Own reliability across the full path from vehicle to customer: AUV onboard compute (Jetson-class modules, ROS 2), topside/operator systems, cloud data pipelines, and the platform that delivers data products.
Build and extend infrastructure automation
provisioning, configuration management, deployment, and self-recovery
so that routine field operations and pipeline runs require minimal manual intervention.
Design and improve observability: metrics, logging, tracing, and alerting that give both robotics and data teams early, actionable signal across vehicle fleets and cloud services.
Drive down on-call burden by identifying and eliminating single points of failure, writing runbooks, and automating the manual steps that currently require tribal knowledge.
Participate in a shared on-call rotation covering both robotics-side and cloud-side incidents in 12-hour shifts spanning European and East Coast business hours; lead and contribute to blameless post-incident reviews.

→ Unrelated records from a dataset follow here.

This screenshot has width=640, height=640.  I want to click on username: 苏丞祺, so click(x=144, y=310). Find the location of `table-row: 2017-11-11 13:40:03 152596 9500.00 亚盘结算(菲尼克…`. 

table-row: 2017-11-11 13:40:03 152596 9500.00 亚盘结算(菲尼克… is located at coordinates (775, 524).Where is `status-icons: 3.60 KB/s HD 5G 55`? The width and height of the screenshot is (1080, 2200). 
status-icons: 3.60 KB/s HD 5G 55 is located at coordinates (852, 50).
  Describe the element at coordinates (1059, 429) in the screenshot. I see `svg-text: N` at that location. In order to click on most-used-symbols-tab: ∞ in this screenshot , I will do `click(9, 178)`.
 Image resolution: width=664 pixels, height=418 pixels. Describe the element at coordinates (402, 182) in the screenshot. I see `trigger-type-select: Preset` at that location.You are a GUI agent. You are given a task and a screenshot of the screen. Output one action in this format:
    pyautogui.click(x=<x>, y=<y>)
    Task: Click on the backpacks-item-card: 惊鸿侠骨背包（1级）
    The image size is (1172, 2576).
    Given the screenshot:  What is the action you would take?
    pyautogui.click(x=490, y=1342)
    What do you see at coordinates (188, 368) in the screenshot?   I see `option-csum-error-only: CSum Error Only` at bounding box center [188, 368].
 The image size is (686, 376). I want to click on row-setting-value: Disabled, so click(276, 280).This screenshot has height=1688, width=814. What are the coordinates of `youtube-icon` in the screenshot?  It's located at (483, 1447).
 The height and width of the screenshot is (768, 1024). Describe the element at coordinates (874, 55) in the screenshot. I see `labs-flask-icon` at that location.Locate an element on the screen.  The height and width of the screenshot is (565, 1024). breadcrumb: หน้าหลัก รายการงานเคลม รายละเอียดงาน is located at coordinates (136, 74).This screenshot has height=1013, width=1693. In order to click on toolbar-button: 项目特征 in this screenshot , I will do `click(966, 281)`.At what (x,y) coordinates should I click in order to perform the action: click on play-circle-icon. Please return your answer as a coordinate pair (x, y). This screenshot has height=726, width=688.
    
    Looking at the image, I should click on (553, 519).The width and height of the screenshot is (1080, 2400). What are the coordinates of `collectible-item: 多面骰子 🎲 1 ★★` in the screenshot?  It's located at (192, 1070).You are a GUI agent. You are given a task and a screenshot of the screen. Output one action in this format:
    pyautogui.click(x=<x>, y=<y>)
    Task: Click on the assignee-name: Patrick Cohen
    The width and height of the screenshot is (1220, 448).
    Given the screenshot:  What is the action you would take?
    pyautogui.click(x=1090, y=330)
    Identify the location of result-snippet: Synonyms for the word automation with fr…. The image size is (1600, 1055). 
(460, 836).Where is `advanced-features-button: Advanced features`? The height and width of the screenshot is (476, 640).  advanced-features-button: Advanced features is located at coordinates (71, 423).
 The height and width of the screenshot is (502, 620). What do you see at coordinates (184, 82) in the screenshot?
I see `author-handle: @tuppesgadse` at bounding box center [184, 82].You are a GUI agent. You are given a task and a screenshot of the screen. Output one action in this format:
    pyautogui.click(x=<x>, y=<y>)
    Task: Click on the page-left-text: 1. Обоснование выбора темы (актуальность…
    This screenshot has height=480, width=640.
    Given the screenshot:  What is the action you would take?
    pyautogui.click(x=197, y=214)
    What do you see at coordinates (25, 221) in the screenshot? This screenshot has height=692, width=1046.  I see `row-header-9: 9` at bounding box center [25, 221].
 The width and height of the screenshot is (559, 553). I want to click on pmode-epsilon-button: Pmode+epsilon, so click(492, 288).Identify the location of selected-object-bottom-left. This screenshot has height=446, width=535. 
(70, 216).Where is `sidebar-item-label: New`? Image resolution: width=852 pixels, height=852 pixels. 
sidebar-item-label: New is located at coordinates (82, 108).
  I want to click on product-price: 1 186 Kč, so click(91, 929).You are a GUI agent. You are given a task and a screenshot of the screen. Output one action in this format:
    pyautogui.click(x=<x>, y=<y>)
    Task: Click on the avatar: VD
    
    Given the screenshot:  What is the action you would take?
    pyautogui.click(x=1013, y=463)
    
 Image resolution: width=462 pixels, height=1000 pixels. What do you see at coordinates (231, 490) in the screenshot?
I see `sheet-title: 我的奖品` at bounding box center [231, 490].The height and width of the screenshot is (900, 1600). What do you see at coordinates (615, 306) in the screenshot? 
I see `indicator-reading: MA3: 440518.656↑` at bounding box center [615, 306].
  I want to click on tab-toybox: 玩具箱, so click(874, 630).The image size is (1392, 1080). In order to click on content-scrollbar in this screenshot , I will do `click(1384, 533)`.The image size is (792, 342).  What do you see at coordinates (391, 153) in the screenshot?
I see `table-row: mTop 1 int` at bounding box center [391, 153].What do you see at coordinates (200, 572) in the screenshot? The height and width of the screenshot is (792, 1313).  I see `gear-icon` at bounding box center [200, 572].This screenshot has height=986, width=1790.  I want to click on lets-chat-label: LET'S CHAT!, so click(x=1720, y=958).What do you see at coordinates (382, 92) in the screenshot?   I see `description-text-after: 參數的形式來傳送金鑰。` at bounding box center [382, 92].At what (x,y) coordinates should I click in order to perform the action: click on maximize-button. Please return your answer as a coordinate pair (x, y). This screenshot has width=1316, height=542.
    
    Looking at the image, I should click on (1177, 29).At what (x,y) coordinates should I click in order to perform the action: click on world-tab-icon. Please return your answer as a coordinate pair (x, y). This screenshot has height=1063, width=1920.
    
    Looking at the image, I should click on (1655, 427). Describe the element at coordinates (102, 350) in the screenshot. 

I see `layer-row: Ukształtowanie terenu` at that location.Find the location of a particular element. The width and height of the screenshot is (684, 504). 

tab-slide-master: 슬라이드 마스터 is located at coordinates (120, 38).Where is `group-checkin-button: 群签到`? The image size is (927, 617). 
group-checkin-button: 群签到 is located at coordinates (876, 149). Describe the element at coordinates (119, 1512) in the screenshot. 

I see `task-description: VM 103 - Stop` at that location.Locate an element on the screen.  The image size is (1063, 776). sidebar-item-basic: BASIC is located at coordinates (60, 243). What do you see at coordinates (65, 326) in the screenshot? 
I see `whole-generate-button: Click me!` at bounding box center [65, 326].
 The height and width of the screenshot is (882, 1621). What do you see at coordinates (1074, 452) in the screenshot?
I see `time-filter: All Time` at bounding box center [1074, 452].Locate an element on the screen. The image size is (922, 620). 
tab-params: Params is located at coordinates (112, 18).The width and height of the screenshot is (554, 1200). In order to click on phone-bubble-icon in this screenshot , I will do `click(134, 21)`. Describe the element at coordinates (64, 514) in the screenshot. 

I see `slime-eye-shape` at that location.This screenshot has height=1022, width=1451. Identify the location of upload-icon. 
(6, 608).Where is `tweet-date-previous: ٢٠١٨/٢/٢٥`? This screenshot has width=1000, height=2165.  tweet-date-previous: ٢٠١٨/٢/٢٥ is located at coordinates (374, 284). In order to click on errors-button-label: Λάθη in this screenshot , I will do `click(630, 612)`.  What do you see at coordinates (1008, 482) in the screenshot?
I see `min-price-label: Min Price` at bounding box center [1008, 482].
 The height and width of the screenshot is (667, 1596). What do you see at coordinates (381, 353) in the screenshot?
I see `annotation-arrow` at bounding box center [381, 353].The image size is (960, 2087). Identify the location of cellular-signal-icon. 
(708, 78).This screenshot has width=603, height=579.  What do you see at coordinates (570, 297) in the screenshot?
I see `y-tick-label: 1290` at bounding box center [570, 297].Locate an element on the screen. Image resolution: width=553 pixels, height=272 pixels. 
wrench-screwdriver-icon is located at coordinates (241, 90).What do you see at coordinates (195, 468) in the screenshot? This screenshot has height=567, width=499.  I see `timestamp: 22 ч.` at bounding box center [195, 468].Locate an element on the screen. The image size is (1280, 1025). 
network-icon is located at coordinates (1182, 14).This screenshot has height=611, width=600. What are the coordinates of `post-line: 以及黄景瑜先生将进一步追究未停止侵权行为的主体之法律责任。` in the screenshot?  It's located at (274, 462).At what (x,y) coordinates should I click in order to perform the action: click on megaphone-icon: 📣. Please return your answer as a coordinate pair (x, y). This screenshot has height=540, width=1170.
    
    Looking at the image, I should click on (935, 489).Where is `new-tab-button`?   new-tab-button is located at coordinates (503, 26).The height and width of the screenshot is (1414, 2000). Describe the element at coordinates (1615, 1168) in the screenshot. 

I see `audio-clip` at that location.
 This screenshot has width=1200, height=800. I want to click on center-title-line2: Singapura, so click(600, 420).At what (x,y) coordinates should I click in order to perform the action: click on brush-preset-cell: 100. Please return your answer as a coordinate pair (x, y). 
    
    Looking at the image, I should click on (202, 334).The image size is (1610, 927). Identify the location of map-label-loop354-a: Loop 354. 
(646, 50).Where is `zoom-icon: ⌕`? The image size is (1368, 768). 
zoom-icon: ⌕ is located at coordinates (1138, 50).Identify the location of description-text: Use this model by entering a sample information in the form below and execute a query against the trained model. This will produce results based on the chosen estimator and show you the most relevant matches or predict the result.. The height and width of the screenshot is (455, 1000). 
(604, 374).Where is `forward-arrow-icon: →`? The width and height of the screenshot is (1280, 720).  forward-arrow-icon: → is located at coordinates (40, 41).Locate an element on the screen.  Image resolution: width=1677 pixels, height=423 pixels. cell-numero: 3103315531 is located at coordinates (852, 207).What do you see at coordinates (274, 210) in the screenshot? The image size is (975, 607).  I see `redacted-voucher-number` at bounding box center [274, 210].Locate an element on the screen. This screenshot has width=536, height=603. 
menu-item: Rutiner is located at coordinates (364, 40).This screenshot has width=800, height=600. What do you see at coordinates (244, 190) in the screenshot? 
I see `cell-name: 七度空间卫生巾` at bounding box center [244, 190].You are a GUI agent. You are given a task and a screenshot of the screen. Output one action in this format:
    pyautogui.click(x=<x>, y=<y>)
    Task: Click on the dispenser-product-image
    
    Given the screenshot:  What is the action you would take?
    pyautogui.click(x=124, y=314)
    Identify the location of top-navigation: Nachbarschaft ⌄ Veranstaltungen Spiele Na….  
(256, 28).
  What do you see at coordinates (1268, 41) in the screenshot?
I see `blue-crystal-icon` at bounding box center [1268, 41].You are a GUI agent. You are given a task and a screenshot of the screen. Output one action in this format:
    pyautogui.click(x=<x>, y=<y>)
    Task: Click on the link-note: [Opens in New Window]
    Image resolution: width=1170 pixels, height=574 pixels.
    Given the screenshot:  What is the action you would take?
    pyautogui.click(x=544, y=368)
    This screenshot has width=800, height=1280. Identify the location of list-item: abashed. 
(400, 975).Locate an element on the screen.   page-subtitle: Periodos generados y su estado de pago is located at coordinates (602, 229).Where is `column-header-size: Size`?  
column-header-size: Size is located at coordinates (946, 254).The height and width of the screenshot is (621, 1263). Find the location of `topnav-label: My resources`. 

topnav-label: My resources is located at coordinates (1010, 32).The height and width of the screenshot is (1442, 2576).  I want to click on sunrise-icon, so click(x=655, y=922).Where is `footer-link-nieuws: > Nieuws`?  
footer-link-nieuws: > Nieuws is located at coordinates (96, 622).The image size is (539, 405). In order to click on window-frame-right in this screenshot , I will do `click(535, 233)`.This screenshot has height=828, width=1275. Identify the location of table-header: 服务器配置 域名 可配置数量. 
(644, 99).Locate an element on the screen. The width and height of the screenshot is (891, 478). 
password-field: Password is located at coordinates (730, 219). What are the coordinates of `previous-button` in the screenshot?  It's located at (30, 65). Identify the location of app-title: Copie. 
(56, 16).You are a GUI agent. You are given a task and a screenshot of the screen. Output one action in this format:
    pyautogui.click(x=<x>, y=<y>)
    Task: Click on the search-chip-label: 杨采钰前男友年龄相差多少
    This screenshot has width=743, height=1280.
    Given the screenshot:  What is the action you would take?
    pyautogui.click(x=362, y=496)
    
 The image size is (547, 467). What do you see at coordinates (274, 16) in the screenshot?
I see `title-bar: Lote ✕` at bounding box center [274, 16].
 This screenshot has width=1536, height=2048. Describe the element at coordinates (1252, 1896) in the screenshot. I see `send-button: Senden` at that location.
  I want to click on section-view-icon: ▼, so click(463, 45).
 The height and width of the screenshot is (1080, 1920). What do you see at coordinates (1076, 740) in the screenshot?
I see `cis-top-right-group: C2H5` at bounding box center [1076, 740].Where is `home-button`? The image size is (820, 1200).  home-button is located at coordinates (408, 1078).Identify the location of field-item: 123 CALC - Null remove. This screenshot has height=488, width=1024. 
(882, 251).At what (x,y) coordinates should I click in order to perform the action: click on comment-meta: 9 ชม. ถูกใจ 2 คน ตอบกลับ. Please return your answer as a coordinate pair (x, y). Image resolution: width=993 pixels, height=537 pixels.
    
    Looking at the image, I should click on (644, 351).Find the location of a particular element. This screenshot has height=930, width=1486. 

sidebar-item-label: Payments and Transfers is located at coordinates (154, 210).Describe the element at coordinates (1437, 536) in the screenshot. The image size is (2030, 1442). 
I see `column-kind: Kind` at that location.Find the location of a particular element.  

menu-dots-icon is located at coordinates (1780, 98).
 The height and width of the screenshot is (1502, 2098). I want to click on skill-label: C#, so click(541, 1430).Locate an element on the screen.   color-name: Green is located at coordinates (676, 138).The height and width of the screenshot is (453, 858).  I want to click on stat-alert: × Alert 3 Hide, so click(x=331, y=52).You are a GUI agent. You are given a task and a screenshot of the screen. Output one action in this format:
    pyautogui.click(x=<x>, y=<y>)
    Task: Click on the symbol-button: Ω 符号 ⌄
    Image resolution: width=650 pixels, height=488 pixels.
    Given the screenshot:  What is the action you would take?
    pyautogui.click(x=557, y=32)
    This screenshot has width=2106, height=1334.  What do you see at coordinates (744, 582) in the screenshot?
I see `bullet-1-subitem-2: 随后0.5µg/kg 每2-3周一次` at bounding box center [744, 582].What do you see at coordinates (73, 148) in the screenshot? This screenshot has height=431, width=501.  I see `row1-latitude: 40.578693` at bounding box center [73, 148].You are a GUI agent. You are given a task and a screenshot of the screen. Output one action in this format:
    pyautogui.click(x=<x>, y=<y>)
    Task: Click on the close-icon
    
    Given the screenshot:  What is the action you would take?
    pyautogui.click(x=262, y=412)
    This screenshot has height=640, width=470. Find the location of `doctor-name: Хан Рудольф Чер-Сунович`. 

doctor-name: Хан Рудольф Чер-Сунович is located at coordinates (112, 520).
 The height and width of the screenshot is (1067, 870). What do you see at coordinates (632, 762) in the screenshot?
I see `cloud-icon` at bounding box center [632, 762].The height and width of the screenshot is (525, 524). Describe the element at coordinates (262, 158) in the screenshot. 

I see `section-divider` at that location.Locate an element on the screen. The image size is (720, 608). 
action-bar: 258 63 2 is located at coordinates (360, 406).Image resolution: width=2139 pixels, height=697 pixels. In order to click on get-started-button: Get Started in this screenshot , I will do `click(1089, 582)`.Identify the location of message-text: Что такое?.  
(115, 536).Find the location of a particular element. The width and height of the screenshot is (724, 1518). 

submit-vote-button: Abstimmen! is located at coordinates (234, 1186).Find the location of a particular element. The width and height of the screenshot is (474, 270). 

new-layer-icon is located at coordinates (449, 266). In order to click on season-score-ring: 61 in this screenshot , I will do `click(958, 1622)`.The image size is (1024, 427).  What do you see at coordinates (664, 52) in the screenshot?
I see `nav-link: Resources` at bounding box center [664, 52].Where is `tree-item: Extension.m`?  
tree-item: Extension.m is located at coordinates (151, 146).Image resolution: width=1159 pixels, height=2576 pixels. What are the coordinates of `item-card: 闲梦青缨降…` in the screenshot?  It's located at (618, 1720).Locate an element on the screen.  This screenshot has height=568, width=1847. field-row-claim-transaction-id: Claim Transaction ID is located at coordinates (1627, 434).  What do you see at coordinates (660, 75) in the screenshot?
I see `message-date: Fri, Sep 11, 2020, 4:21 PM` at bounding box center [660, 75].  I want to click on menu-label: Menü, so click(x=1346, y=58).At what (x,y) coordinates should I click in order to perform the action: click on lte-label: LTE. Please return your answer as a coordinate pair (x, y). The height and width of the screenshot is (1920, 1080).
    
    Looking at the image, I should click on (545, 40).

Define and track reliability targets, availability, data yield, recovery time, tied to continuous-operations goals, and partner with robotics and data teams to meet them.
Manage cloud infrastructure on AWS (compute, storage, networking, IaC, cost, and security posture) for data processing and platform workloads.
Improve fleet
and vehicle-level configuration management, deployment safety, and rollback so changes reach the field reliably and predictably.
Requirements
5+ years in an SRE, DevOps, or infrastructure engineering role running production systems with real uptime and on-call responsibilities, including senior-level ownership of reliability outcomes.
Experience implementing a scalable incident management and operational excellence mechanism that treats operators as customers, building processes and tooling that serve the people running operations day to day, not just the engineering team.
Strong automation instincts: comfortable scripting and building tooling in Python and/or Go and Bash, and using infrastructure-as-code (Terraform or equivalent).
Hands-on AWS experience across compute, storage, networking, and IAM, plus containerization and orchestration (Docker, Kubernetes or similar).
Working knowledge of Linux internals, networking, and observability tooling (Prometheus/Grafana or equivalents).
Comfort operating across environments that aren’t just cloud: embedded or edge compute, intermittent connectivity, and physical systems that fail in messy ways.
A reliability mindset: you instrument before you guess, you automate the second time you do something manually, and you write things down so the next person or the system can handle it without you.
Strong ownership and communication in a small, fast-moving team.